### [RECORDS TO PROCESS]
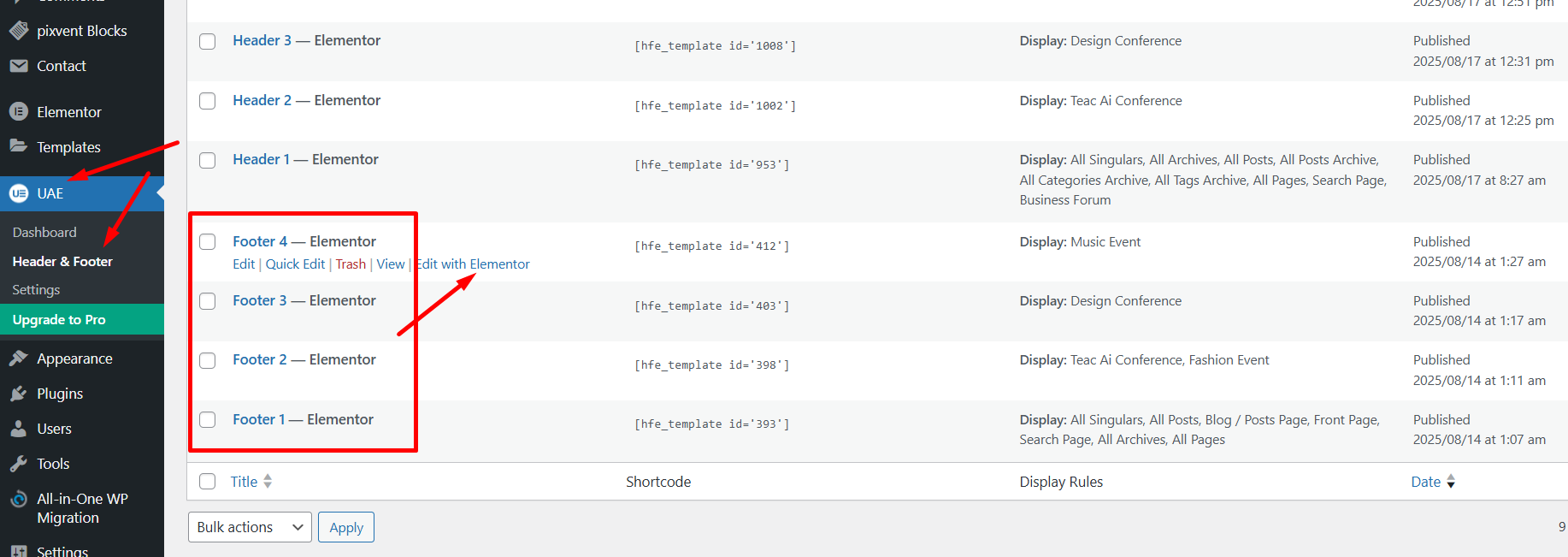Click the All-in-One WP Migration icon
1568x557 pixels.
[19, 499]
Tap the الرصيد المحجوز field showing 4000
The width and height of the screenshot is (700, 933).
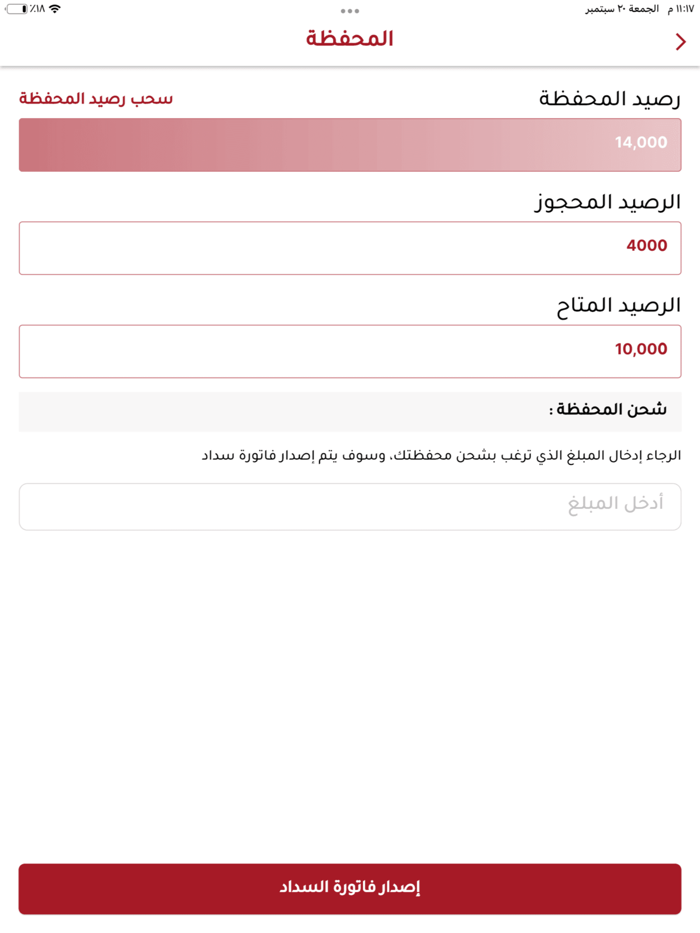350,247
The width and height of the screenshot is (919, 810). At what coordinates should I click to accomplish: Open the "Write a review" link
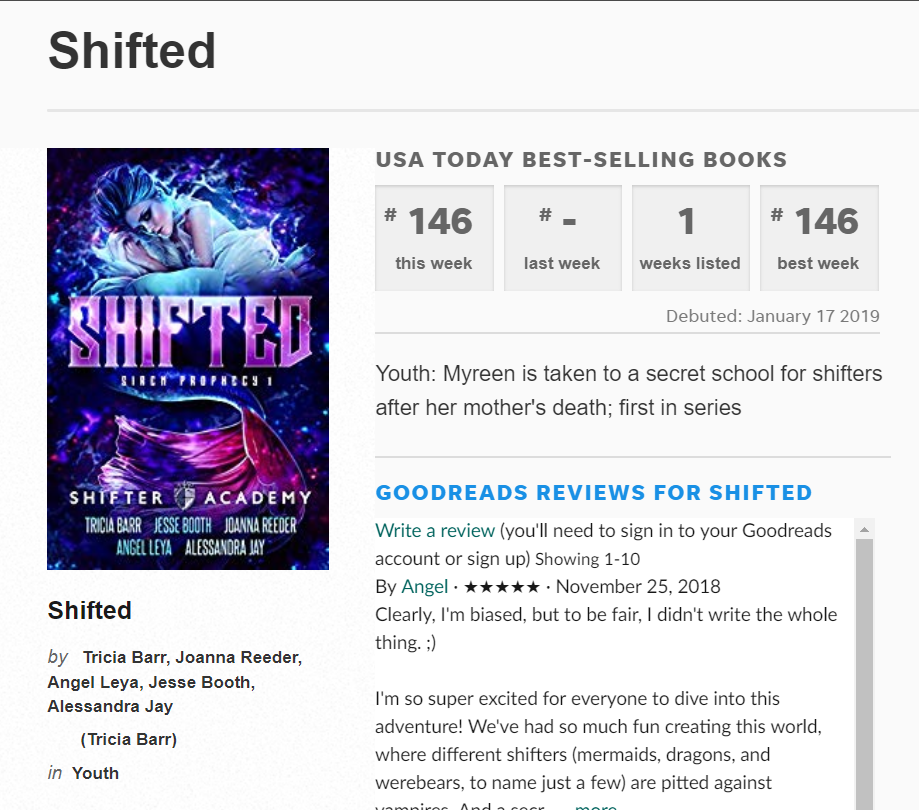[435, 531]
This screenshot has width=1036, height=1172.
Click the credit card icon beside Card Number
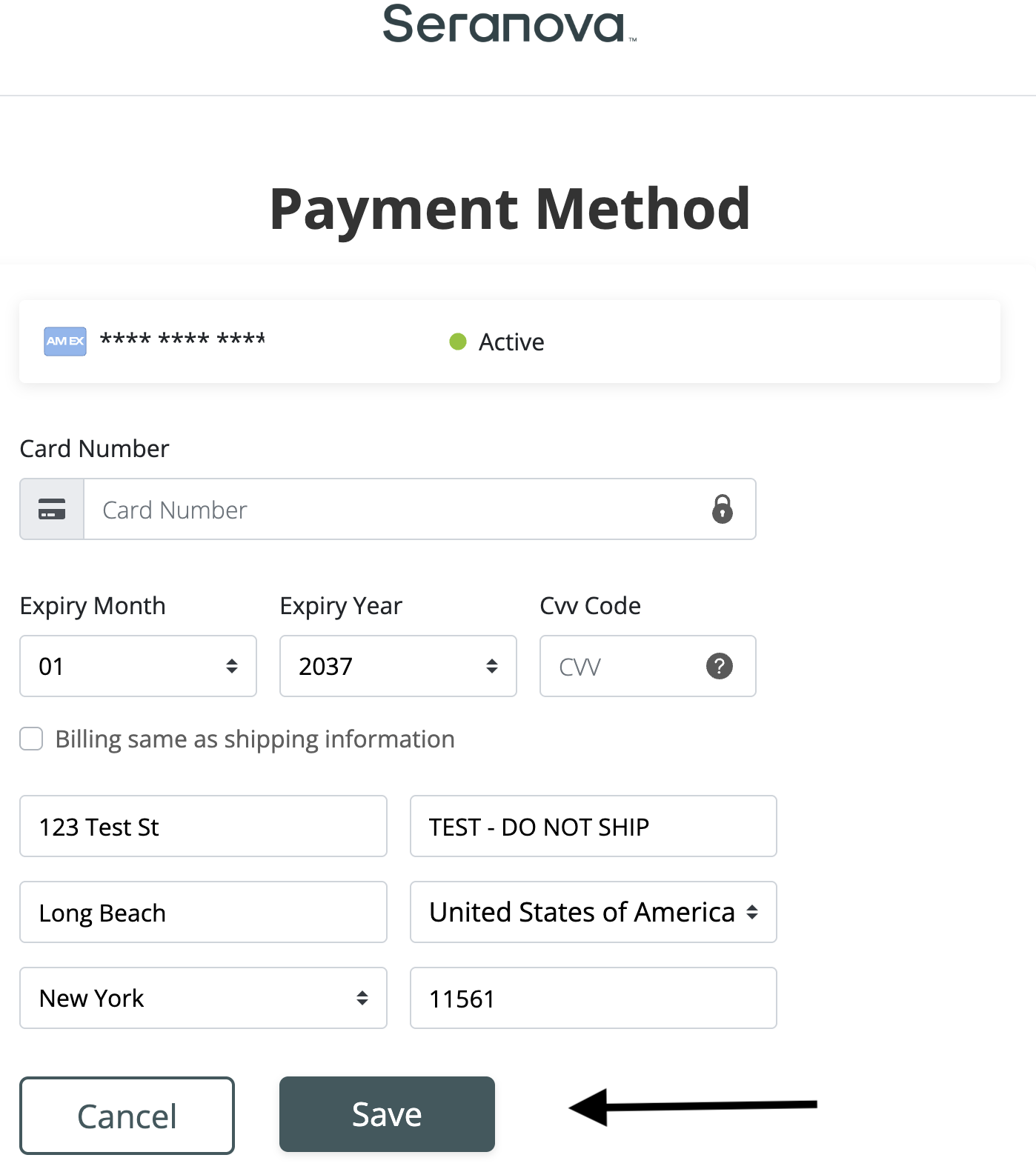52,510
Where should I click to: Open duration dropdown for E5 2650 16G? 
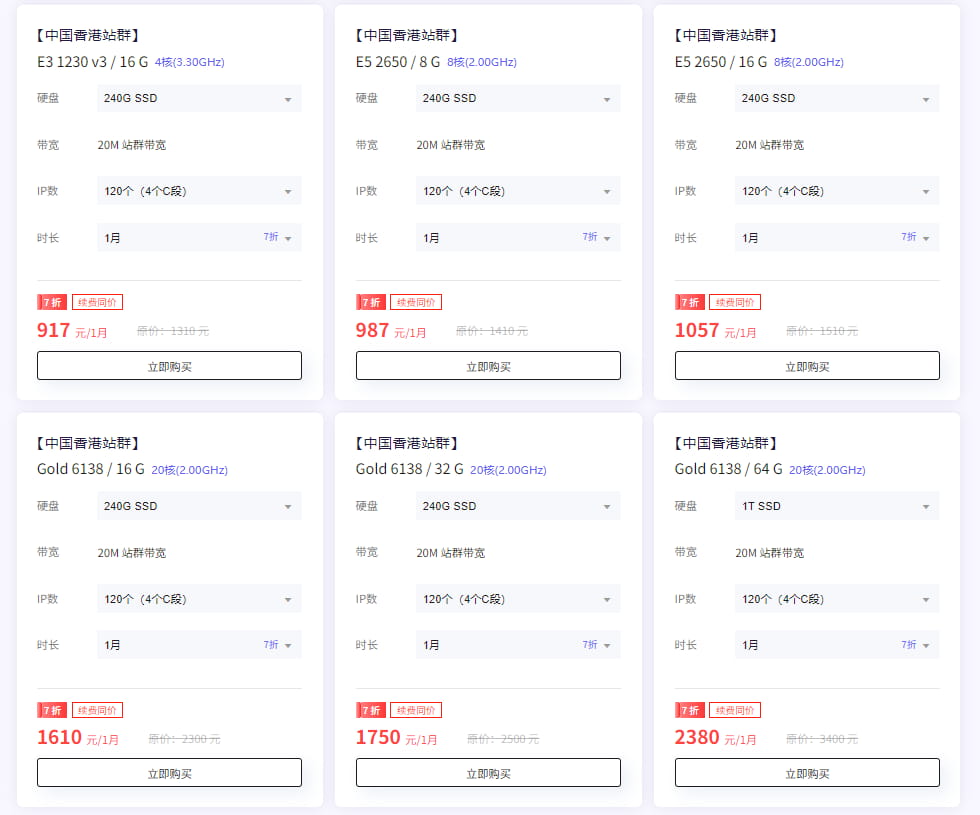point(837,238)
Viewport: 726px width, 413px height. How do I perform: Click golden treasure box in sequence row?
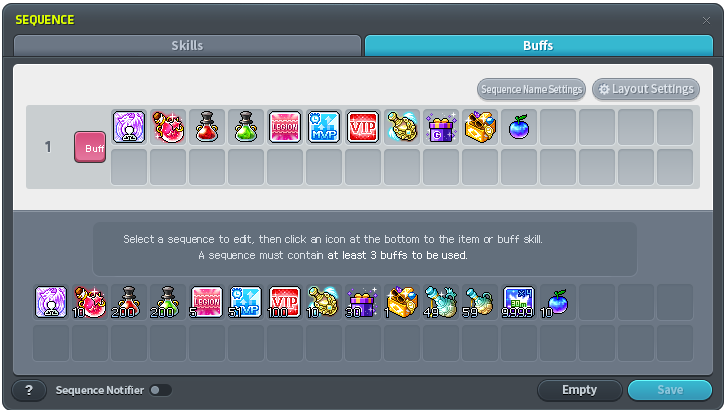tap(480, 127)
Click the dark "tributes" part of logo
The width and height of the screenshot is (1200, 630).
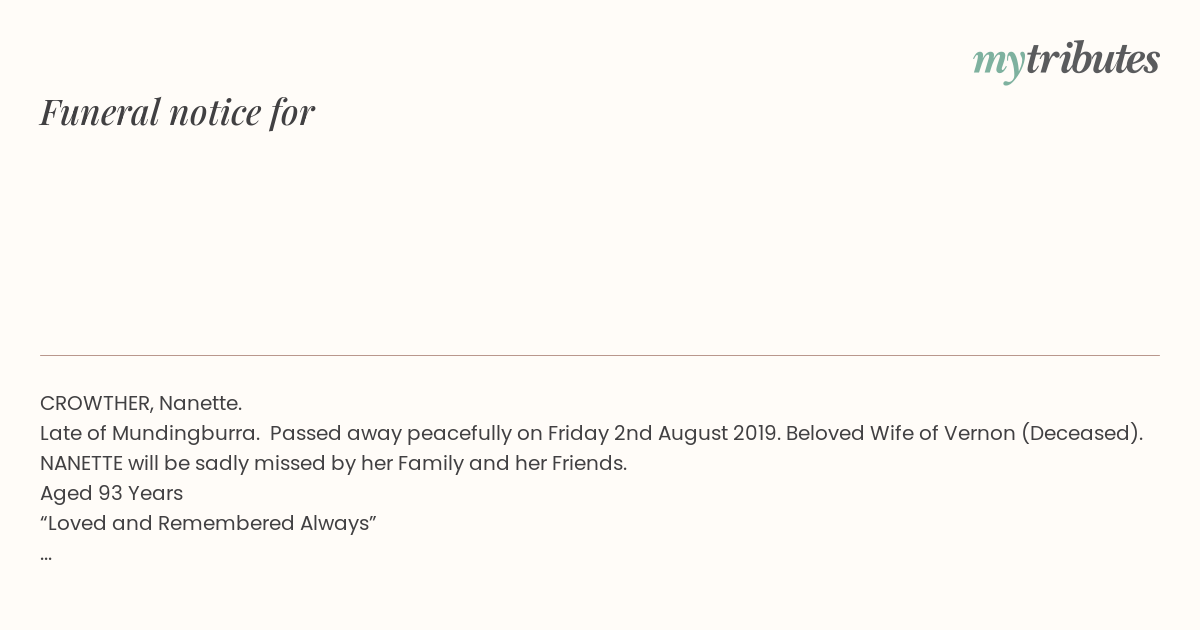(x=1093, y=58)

### [ASSIGNMENT]
Give back the lines from the one containing "Tap the الرصيد المحجوز field showing 4000" through the last line of the records above exactly as they appear, both included, and no pictures.

### [TASK RESPONSE]
Tap the الرصيد المحجوز field showing 4000
The width and height of the screenshot is (700, 933).
350,247
The width and height of the screenshot is (919, 810). At what coordinates should I click to accomplish: Open the "Write a review" link
[435, 531]
This screenshot has width=1036, height=1172.
Click the credit card icon beside Card Number
52,510
Where should I click to: Open duration dropdown for E5 2650 16G? 
point(837,238)
Viewport: 726px width, 413px height. How do I perform: Click golden treasure box in sequence row?
tap(480, 127)
Click the dark "tributes" part of logo
The width and height of the screenshot is (1200, 630).
(x=1093, y=58)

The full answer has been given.